Known motifs in GM12878 and K562 were included in our prediction

	#Motifs predicted	Collection	#Motifs in the collection	#Motifs in the collection predicted	%Motifs in the collection predicted
		factorbook_gm12878	36	20	55.56
GM12878	961	dreme_gm12878	195	149	76.41
		Kheradpour et al._gm12878	67	43	64.18
		factorbook_k562	47	33	70.21
K562	953	dreme_k562	259	209	80.69
		Kheradpour et al._k562	64	43	67.19

It is also worth mentioning that most predicted motifs were also similar to known motifs (Supplementary file S4). We observed that 2258 (84.13%) of the 2684 predicted motifs were similar to at least one motif in the seven motif collections. We considered these 2258 predicted motifs as known motifs. A total of 379 of the 426 remaining motifs were similar to at least one motif in the seven collections together with the JASPAR 2010 All Collection with TOMTOM E-value < 1 or STAMP E-value < 1E-4. Only 47 predicted motifs were likely new motifs that were not similar to any motif with TOMTOM E-value < 1 or STAMP E-value < 1E-4. Such a high percentage (>84.13%) of motifs similar to known motifs indicated that the predicted motifs were likely biologically meaningful. To evaluate whether the predicted motifs may also represent motifs other than TF binding DNA motifs, we compared the predicted motifs with the 244 RNA-binding motifs described in (36). We found that 65.98% of RNA motifs in (36) were similar to the 2684 motifs. Moreover, 654 (24.37%) out of the 2684 predicted motifs were similar to at least one RNA motif.

The 47 new motifs are likely functional

To investigate the functionality of the 47 new motifs, we studied the functions of their cofactors in the predicted motif modules. For every new motif, we collected all predicted motif modules containing at least two known motifs and this new motif. We then examined whether the known motifs in a motif module shared functions described by similar gene ontology (GO) terms using GOTermFinder (50). If yes, we checked whether target genes of the motif modules significantly shared similar GO terms. Here the target genes of a motif module were approximated as the genes closest to the DHSs containing TFBSs of the motif module. We found that for 43 out of the 47 new motifs, their cofactors shared similar functions and such shared functions were also shared by their target genes, which implied that the new motifs may have similar functions to those of their cofactors. For instance, in the dataset 117_fKidney_renal_pelvis-DS20448, the adjusted motif M699 was found in multiple motif modules with three known cofactor motifs, TCF12, TFAP2C and SMARCB1. TCF12, TFAP2C and SMARCB1 share several GO terms related to positive regulation of metabolic process, such as GO:0010604 (positive regulation of macromolecule metabolic process) and GO:0051173 (positive regulation of nitrogen compound metabolic process). Consistently, the target genes of the motif modules formed by M699 and the motifs of the three TFs significantly shared the functions GO:0010604 (multiple comparison corrected P-value 6.71E-04) and GO:0051173 (multiple comparison corrected P-value 1.03E-05) (50). Such a consistency of functions of cofactors and target genes supported the functionality of the motif modules in metabolic regulation. It also strongly implied that the new motif was functional and possessed similar functions to those of the cofactors.
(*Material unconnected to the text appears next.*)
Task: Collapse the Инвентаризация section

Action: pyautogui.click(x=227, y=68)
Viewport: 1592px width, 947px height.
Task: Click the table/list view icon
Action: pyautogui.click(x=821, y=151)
TFBSs of 45.81% motifs prefer to occur in specific genomic regions

To see which type of genomic regions the predicted motifs prefer to bind, we compiled 16 types of genomic regions and calculated the enrichment P-value of every motif in each type of regions. We found that on average, TFBSs of 45.81% of motifs in a dataset preferred to occur in specific types of genomic regions (Figure 2A).

Figure 2.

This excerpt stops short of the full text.